Available data ::
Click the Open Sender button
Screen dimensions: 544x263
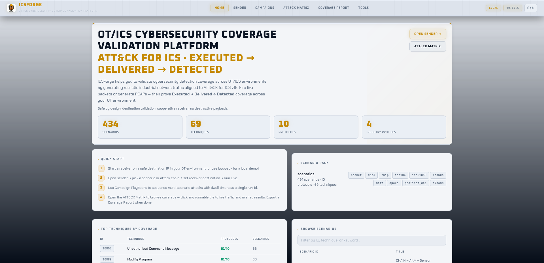point(427,34)
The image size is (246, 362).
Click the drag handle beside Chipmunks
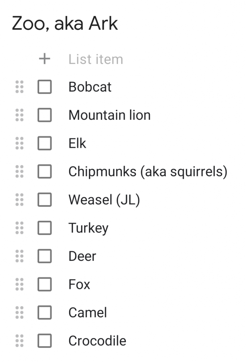pos(20,172)
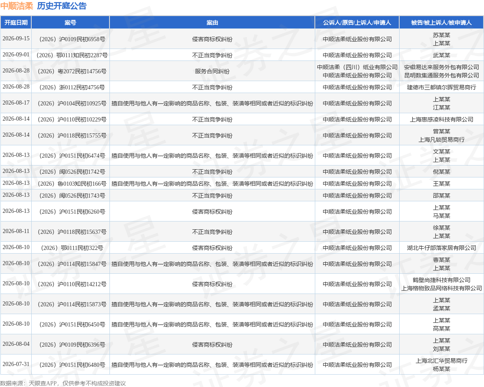Click the 数据来源 天眼查APP footer note
484x387 pixels.
pyautogui.click(x=63, y=383)
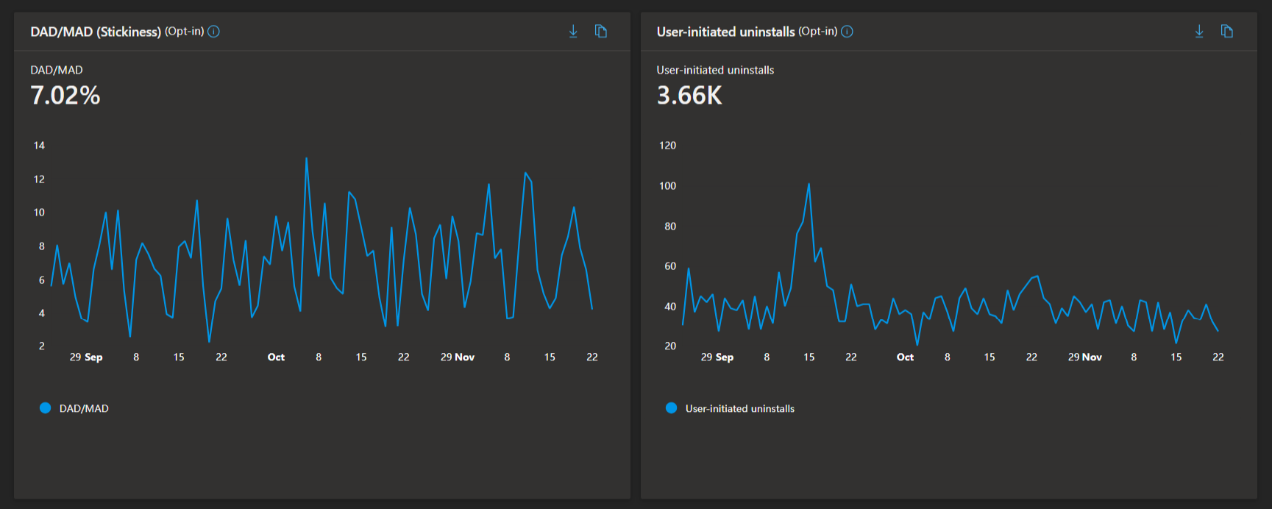Click the 29 Nov label on DAD/MAD axis

[x=458, y=357]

Instructions to follow ::
I'd like the material above repeated exactly, with the pictures omitted.

Reply ::
Click the Open Sender button
Screen dimensions: 544x263
point(427,34)
The image size is (246, 362).
Click the drag handle beside Chipmunks
pos(20,172)
Click the 数据来源 天眼查APP footer note
484x387 pixels.
pyautogui.click(x=63, y=383)
Click the 29 Nov label on DAD/MAD axis

[x=458, y=357]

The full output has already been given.